[[ Source information open ]]
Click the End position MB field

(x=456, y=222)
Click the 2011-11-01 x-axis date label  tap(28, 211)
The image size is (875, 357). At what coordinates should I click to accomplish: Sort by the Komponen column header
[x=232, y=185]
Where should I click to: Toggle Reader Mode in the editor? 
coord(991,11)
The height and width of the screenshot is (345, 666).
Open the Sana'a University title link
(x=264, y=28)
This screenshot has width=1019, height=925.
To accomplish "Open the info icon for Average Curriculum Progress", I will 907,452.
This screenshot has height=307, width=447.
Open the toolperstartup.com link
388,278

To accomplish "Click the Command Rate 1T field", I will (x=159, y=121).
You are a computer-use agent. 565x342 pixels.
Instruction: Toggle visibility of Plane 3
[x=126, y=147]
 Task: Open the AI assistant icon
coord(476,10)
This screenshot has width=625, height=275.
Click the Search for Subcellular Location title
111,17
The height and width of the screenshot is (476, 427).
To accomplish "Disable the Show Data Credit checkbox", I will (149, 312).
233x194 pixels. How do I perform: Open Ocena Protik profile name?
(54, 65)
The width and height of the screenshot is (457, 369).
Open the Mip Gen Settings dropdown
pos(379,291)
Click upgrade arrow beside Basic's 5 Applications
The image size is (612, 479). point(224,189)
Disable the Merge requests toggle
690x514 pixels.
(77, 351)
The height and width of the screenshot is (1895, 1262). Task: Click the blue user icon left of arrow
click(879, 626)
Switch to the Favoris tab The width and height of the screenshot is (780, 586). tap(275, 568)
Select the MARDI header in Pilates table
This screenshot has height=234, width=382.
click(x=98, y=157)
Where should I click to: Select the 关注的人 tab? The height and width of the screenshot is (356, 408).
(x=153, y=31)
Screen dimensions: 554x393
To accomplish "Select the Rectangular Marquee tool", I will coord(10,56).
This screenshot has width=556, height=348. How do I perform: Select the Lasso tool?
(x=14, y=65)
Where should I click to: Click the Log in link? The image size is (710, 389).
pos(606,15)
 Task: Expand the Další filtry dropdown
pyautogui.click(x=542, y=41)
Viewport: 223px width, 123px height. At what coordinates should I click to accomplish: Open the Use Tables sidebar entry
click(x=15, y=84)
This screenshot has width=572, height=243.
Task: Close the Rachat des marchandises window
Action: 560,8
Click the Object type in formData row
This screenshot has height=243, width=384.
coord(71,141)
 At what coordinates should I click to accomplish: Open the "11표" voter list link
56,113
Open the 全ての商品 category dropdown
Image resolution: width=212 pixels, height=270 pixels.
[[ Source information closed ]]
About this exercise =>
The data given above must be transcribed exactly and completely.

Solution to this task =>
Click the End position MB field

(x=456, y=222)
Click the 2011-11-01 x-axis date label  tap(28, 211)
The image size is (875, 357). At what coordinates should I click to accomplish: Sort by the Komponen column header
[x=232, y=185]
Where should I click to: Toggle Reader Mode in the editor? 
coord(991,11)
The height and width of the screenshot is (345, 666).
Open the Sana'a University title link
(x=264, y=28)
This screenshot has width=1019, height=925.
To accomplish "Open the info icon for Average Curriculum Progress", I will 907,452.
This screenshot has height=307, width=447.
Open the toolperstartup.com link
388,278

To accomplish "Click the Command Rate 1T field", I will (x=159, y=121).
You are a computer-use agent. 565x342 pixels.
Instruction: Toggle visibility of Plane 3
[x=126, y=147]
 Task: Open the AI assistant icon
coord(476,10)
This screenshot has width=625, height=275.
Click the Search for Subcellular Location title
111,17
The height and width of the screenshot is (476, 427).
To accomplish "Disable the Show Data Credit checkbox", I will (149, 312).
233x194 pixels. How do I perform: Open Ocena Protik profile name?
(54, 65)
The width and height of the screenshot is (457, 369).
Open the Mip Gen Settings dropdown
pos(379,291)
Click upgrade arrow beside Basic's 5 Applications
The image size is (612, 479). point(224,189)
Disable the Merge requests toggle
690x514 pixels.
(77, 351)
The height and width of the screenshot is (1895, 1262). Task: Click the blue user icon left of arrow
click(879, 626)
Switch to the Favoris tab The width and height of the screenshot is (780, 586). tap(275, 568)
Select the MARDI header in Pilates table
This screenshot has height=234, width=382.
click(x=98, y=157)
Where should I click to: Select the 关注的人 tab? The height and width of the screenshot is (356, 408).
(x=153, y=31)
Screen dimensions: 554x393
To accomplish "Select the Rectangular Marquee tool", I will coord(10,56).
This screenshot has width=556, height=348. How do I perform: Select the Lasso tool?
(x=14, y=65)
Where should I click to: Click the Log in link? The image size is (710, 389).
pos(606,15)
 Task: Expand the Další filtry dropdown
pyautogui.click(x=542, y=41)
Viewport: 223px width, 123px height. At what coordinates should I click to accomplish: Open the Use Tables sidebar entry
click(x=15, y=84)
This screenshot has width=572, height=243.
Task: Close the Rachat des marchandises window
Action: 560,8
Click the Object type in formData row
This screenshot has height=243, width=384.
coord(71,141)
 At what coordinates should I click to accomplish: Open the "11표" voter list link
56,113
Open the 全ての商品 category dropdown
Image resolution: width=212 pixels, height=270 pixels.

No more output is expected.